Help understanding multi-level ID prefixes

mike1 · April 4, 2024, 10:16pm

Hello! I’ve been loving Pinecone. I have a question about using multi-level ID prefixes.

Here is how my application is structured:

- organization1
  - space1
    - source1
    - source2
    - source3
  - space 2
    - source1
    - source2
- organization2
...

An organization can have many spaces. A space can have many sources. Each source is broken up and embedded.

I’m creating endpoints for deleting organizations and spaces and want a quick way to delete the vectors.

Currently my IDs look like this: source_{sourceId}# This works great for deleting sources.

However, can I use multi-level prefixes to add an organization ID and a space ID?

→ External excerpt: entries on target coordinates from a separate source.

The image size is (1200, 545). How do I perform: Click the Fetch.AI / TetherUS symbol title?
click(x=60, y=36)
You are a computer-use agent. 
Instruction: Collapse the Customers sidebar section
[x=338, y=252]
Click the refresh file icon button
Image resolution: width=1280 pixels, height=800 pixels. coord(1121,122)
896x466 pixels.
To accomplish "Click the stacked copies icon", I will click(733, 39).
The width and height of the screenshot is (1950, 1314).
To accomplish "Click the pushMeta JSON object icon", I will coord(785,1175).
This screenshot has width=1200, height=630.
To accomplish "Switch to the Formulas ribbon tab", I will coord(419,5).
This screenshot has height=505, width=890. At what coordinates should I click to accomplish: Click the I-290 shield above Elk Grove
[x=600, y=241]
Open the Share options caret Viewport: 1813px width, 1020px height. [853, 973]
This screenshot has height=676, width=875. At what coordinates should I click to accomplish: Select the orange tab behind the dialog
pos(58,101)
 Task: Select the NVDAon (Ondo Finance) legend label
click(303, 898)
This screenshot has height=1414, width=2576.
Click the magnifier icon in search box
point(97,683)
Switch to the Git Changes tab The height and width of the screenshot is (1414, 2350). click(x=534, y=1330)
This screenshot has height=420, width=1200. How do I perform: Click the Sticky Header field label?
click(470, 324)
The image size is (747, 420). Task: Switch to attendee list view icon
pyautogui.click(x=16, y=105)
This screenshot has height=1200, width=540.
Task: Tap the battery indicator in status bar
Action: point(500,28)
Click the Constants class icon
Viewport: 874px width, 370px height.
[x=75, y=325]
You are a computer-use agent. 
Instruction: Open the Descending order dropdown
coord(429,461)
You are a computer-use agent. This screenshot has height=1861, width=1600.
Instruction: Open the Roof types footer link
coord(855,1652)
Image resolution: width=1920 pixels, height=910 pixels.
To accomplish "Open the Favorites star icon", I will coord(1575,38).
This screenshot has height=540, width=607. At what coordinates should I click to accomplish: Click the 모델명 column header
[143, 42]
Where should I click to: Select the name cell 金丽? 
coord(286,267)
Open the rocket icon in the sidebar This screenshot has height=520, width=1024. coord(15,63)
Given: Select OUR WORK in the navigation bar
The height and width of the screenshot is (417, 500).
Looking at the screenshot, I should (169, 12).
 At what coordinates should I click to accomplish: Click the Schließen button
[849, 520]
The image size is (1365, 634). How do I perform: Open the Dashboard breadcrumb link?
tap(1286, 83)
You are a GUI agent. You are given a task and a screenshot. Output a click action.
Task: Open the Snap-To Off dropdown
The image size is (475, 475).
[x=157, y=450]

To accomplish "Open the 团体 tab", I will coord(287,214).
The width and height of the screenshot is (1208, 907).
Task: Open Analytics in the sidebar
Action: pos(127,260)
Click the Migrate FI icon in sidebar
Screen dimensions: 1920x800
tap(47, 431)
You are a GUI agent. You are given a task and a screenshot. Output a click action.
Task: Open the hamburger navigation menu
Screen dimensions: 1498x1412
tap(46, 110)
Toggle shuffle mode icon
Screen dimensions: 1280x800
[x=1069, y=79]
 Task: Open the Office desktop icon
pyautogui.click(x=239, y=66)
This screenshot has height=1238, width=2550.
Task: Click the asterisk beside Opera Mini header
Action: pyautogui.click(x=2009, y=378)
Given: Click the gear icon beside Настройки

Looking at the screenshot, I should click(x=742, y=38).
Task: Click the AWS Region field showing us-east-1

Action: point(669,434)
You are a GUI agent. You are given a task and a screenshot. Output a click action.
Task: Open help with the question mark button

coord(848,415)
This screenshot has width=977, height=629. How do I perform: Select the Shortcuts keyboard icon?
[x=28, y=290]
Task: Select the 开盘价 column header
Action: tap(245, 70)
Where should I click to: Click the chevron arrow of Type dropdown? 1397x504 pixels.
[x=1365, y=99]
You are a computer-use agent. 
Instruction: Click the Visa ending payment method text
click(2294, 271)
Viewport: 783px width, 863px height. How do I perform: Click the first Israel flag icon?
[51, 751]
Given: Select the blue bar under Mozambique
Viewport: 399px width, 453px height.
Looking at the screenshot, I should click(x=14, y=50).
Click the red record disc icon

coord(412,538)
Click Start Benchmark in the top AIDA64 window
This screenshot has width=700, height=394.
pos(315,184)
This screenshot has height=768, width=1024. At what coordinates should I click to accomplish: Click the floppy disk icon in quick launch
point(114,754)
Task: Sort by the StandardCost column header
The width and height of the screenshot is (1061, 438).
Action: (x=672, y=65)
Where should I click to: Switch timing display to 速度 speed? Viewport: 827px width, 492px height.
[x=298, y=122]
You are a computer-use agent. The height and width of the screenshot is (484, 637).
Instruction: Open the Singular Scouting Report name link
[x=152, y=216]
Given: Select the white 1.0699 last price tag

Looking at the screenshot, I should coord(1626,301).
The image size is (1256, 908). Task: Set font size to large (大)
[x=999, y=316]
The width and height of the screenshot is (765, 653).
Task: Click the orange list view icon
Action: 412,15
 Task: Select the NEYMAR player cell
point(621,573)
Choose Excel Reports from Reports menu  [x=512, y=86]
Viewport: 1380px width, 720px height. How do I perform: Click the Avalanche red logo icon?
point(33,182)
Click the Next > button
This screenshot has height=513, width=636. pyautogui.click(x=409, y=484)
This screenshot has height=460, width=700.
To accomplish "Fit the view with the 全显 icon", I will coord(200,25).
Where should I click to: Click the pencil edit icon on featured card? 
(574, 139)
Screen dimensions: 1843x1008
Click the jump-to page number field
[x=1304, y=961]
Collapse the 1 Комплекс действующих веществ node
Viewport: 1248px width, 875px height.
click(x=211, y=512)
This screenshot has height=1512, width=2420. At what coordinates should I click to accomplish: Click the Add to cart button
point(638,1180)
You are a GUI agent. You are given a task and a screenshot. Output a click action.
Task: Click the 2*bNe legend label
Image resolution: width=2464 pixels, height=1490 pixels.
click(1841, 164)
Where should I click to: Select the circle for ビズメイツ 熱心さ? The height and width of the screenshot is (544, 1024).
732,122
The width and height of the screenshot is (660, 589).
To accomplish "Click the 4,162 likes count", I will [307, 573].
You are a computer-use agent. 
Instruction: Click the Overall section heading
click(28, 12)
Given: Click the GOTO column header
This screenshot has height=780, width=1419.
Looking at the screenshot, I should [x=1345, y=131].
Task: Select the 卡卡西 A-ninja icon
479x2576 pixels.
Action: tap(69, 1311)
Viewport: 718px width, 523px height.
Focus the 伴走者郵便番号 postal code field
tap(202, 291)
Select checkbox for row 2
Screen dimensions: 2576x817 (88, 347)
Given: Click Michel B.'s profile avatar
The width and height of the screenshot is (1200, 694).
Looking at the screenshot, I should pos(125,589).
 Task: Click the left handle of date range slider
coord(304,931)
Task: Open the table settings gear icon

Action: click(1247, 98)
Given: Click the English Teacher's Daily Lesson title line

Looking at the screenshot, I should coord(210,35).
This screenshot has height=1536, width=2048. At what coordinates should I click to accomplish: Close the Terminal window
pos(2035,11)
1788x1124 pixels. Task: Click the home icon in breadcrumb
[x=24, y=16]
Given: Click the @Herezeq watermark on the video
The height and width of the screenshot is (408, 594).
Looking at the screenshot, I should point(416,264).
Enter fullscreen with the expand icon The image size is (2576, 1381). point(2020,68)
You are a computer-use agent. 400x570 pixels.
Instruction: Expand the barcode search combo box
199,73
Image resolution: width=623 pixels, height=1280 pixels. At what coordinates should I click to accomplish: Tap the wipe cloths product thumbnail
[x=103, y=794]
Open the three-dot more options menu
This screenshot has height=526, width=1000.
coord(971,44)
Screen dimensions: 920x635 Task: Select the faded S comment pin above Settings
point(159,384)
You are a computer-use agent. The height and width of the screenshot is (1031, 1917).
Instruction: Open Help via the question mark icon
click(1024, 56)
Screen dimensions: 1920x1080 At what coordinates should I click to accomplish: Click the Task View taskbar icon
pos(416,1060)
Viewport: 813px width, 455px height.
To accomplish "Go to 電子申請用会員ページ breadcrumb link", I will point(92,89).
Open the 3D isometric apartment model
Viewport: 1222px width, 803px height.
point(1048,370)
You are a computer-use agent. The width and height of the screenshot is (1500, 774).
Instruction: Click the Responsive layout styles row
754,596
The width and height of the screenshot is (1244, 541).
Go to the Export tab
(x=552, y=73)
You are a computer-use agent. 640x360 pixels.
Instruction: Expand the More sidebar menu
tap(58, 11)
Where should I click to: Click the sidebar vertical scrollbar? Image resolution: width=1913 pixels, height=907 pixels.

So my pinecone ID would look like: organization_{orgId}#space_{spaceId}#source_{sourceId}#

Two main questions:

Does the order of those prefixes matter? org → source, or source → org?
With the new inclusive ID structure, can I now delete all records by organizationId, spaceId, or sourceId by using the below format?

const nextPage = await index.listPaginated({
	prefix: `source_${sourceId}#`, // can I put any prefix here?
        // AND does this work? prefix: `organization_${orgId}#`
        // AND this works too? prefix: `space_${spaceId}#`
	paginationToken: page.pagination.next,
});

OR is it incremental starting from the beginning?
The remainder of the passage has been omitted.